Bejeweled. Candy Crush. A match-three game always follows the same basic rules, with each one adding its tweaks to gameplay.

A mathematician would describe the state of one such game as a two-dimensional matrix whose elements ("blocks") range in a finite set of colors or shapes.

A valid move swaps the positions of two orthogonally adjacent blocks, and is required to form a horizontal or vertical line of more than two of the same type.

After each valid move, the state of the game is updated by destroying every block that belongs to one such line, then allowing remaining blocks to fall down, while creating new blocks at the top until the board is full again. If new lines are formed, they are also destroyed as soon as all the blocks stop moving.

One can easily form lines of size 3, 4 and 5 by moving a single block inbetween sets of blocks of lengths 1 or 2. However, it is not clear how two create a line of length six, since one side would be too long and break before another block could be placed.

It turns out that, by creating block breaking chains, many blocks can be moved simultaneously, and this allows for the construction of lines of length six and longer:


For the largest lines, it is extremely hard to get the correct positions and timings for each piece. Many of the techniques I used to create these are not easily applied to the other cases, some are completely ad-hoc.
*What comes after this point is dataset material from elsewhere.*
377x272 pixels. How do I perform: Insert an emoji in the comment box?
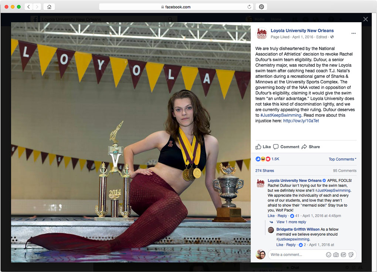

Can you always find a way to construct these lines? Is there a general strategy that works with arbitrarily large lines? Or, otherwise, is there a limit to our engineering possibilities, beyound which the constraints for the system would prevent the existence of new solutions?

EDIT: It seems that the situation is trivial for vertical lines, as a simple setup may make arbitrarily large solutions. The question for horizontal lines still stands.

  • $\begingroup$ Great question! I just fixed a small typo in your question; while I was in there, I changed it to match the current version of the Q. Feel free to edit further if you'd rather it read differently. $\endgroup$ – Steven Stadnicki Jun 9 '15 at 4:36
  • $\begingroup$ I will be interested to see if anyone can find a more space-efficient strategy than mine below. Although to prove for "arbitrary length" lines, we are clearly not working on a game board of limited size, my strategy very quickly will not fit into a traditionally sized game board. That being said, this is a fun and interesting problem. Make more solutions guys! $\endgroup$ – JMoravitz Jun 9 '15 at 5:25

Yes: here is a strategy:

Using two rows, you may start a chain reaction of arbitrary width (albeit starting at different times) using the repeating pattern:

$$\begin{matrix} \Delta & \Delta & \circ & \circ & + & + & \Delta & \Delta & \cdots & \Delta & \Delta\\ \circ & \circ & + & + & \Delta & \Delta & \circ & \circ & \cdots& \circ & \circ & * & \circ\end{matrix}$$

where the chain reaction is initiated by moving the $\circ$ on the far right one space to the left. Once the $\circ$'s on the far right disappear, this will cause the $\Delta$'s next to them to disappear which cause the $+$'s to disappear which cause the...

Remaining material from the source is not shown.